▶ Petunjuk Tugas:
(a) Terjemahkan kalimat "Perempuan muslimah justru bahagia dan di-‘ratu’-kan dalam pernikahannya." dari teks tentang pernikahan dan perceraian ke dalam bahasa Inggris.
(b) Mohon sebutkan semua hal yang, menurut teks tentang pernikahan dan perceraian, membuat kasus perselingkuhan dan perceraian kian masif tak terbendung.
(c) Lanjutkan teks tentang pernikahan dan perceraian setelah kalimat terakhirnya.

▶ Teks yang Diberikan:
━━━

Oleh. Rizki Ika Sahana
(Aktivis Muslimah)
CemerlangMedia.Com — Isu perselingkuhan dan perceraian yang mewarnai perbincangan publik baru-baru ini perlu mendapat perhatian serius. Sebab sudah mengarah kepada pembentukan mindset keliru tentang pernikahan di tengah kita serta solusi yang tidak mengantarkan kepada penyelesaian tuntas, bahkan malah mengundang munculnya persoalan baru.
Anggapan bahwa ikatan pernikahan itu mengekang, ibarat penjara seumur hidup bagi perempuan seperti mendapat angin segar. Persepsi bahwa menikah menjerumuskan perempuan menjadi budak seks semata dan pembantu, juga seakan menemui realitanya. Oleh karenanya, pandangan bahwa perempuan harus mandiri secara finansial agar punya value dan tidak mudah dihempas oleh keadaan pasca perceraian seolah menjadi opini yang masuk akal. Benarkah demikian?
Bahwa pernikahan itu mengekang, menjadikan perempuan budak seks semata dan pembantu, hal tersebut sama sekali tidak ditemukan faktanya dalam kehidupan Islam. Perempuan muslimah justru bahagia dan di-‘ratu’-kan dalam pernikahannya. Sebab hukum-hukum syariat Islam mengatur pernikahan sedemikian rupa sehingga membawa keberkahan bagi pasangan suami/istri juga anak-anak.
Solusi pemberdayaan ekonomi perempuan yang dipropagandakan kaum feminis bukan saja tak relevan, justru melahirkan problem disharmoni dalam keluarga. Istri bekerja yang mungkin menghasilkan rupiah jauh lebih besar dari suami pada kenyataannya melemahkan kepemimpinan suami dalam rumah tangga, memunculkan friksi dan kerenggangan hubungan suami-istri. Anak-anak sebagai generasi penerus tumbuh menjadi pribadi rapuh karena kehilangan kasih sayang, tauladan, juga pendidikan terbaik dari orang tuanya terutama ibu. Ditambah, kehidupan yang serba bebas, interaksi laki-laki dan perempuan yang tanpa batas di ruang publik, masyarakat yang cenderung permisif, media yang semakin terbuka lagi liberal, hukum yang diskriminatif dan tidak memberi efek jera membuat kasus perselingkuhan dan perceraian kian masif tak terbendung.

━━━

[Entri data hasil ekstraksi]

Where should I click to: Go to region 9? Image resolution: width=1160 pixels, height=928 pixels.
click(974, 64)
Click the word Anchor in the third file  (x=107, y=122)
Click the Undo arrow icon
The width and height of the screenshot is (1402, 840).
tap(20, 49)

━━━

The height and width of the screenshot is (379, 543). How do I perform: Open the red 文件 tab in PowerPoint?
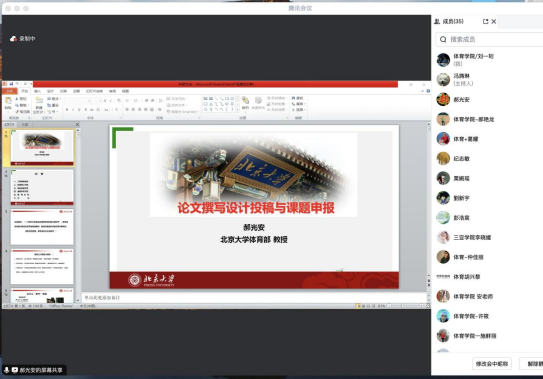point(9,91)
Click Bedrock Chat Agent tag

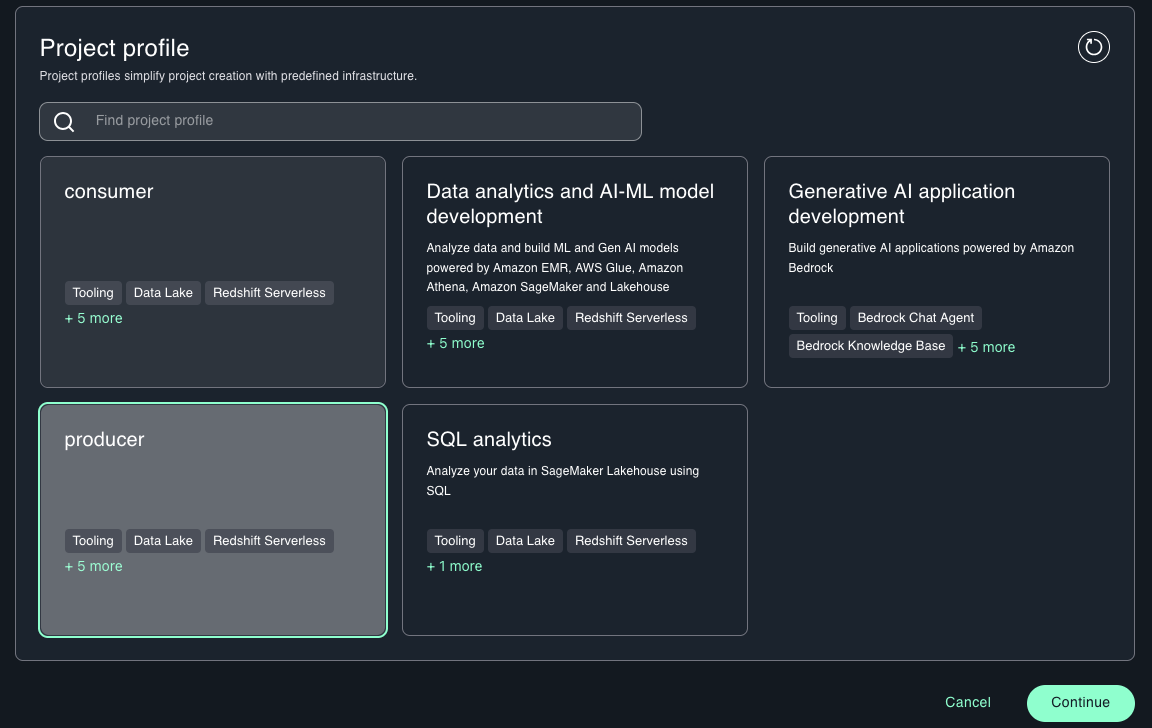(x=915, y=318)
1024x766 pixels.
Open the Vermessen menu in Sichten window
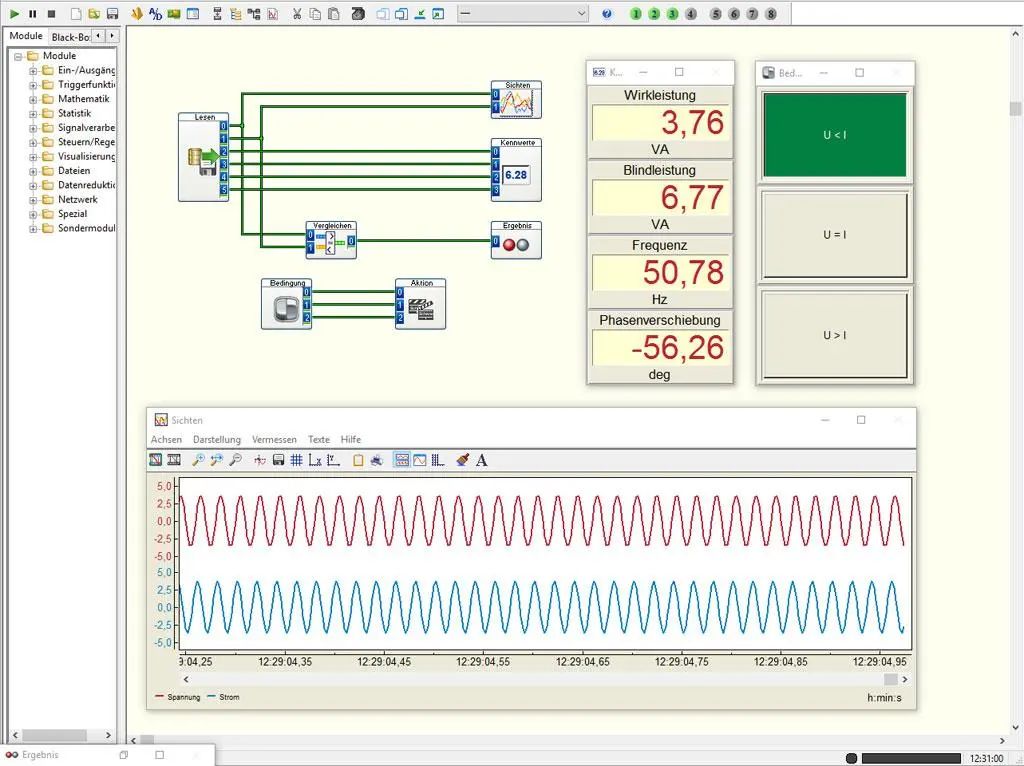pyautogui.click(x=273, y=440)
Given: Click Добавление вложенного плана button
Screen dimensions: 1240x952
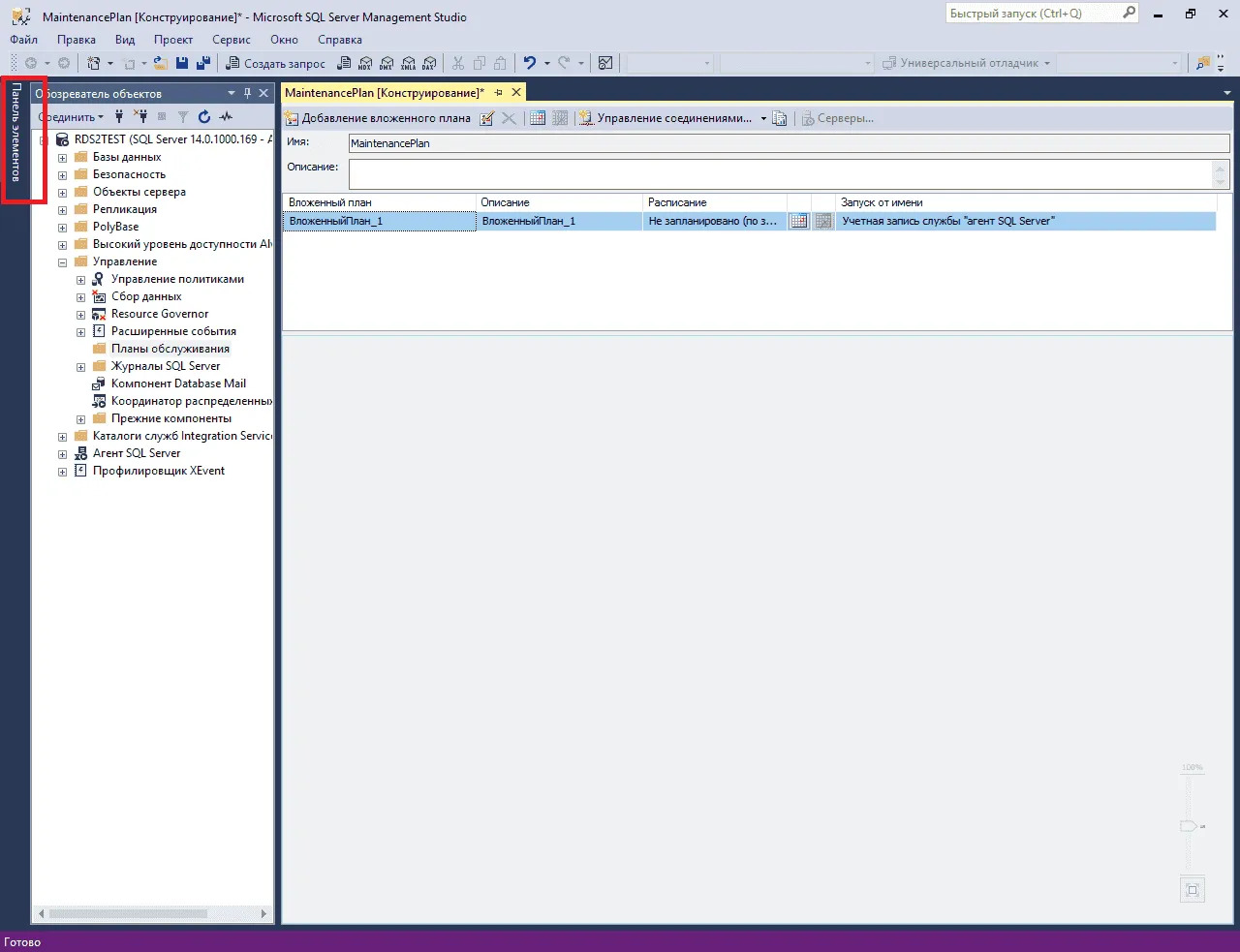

━━━

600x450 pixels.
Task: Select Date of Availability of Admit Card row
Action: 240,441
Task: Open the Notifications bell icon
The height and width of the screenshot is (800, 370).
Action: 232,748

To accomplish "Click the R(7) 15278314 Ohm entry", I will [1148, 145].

━━━

▶ Hasil Tiap Tugas:
(a) Muslim women are, in fact, happy and treated as "queens" in their marriages.

(b)
- Kehidupan yang serba bebas
- Interaksi laki-laki dan perempuan yang tanpa batas di ruang publik
- Masyarakat yang cenderung permisif
- Media yang semakin terbuka lagi liberal
- Hukum yang diskriminatif dan tidak memberi efek jera

(c)
Maka, untuk mengcover problem perselingkuhan dan perceraian, kita tidak bisa sekadar menitikberatkan pada upaya perbaikan individu, yakni fokus kepada pasutrinya saja. Tapi harus mengcover berbagai variabel yang melingkupinya, yakni menghentikan arus liberalisasi yang semakin santer, serta mewujudkan peran negara sebagai penjaga ketahanan keluarga. Realitanya, pada kasus pelalaian nafkah, KDRT, hingga perselingkuhan oleh suami misalnya, sistem hukum hari ini tak kuasa menyeret para suami yang bermaksiat tersebut untuk menghentikan perilakunya apalagi memberi sanksi yang setimpal. Alih-alih memberi efek jera dan mencegah laki-laki lain berperilaku sama, publik dan negara justru menyodorkan konsep pemberdayaan perempuan secara ekonomi. Alasannya, perempuan akan punya bargaining position dalam rumah tangga dan bisa mandiri meski telah bercerai dari suaminya jika memiliki penghasilan sendiri. Sungguh naif.
Maka, sakinah atau ketenteraman, kebahagiaan, dan keutuhan mahligai rumah tangga sesungguhnya akan dapat diraih dengan 3 pilar.
Pertama, komitmen pasangan suami/istri untuk senantiasa menguatkan pondasi rumah tangga, memahami visi-misi pernikahan sesuai tuntunan Islam, memahami fungsi dan kedudukan masing-masing dalam keluarga serta berupaya optimal menjalankannya sesuai syariat, menjalin persahabatan yang erat, berkomunikasi dengan baik, serta bergaul dengan cara yang ma’ruf.
Kedua, masyarakat harus dibebaskan dari liberalisasi yang jelas-jelas membawa bencana tak berkesudahan di berbagai belahan dunia bahkan di Barat sekalipun.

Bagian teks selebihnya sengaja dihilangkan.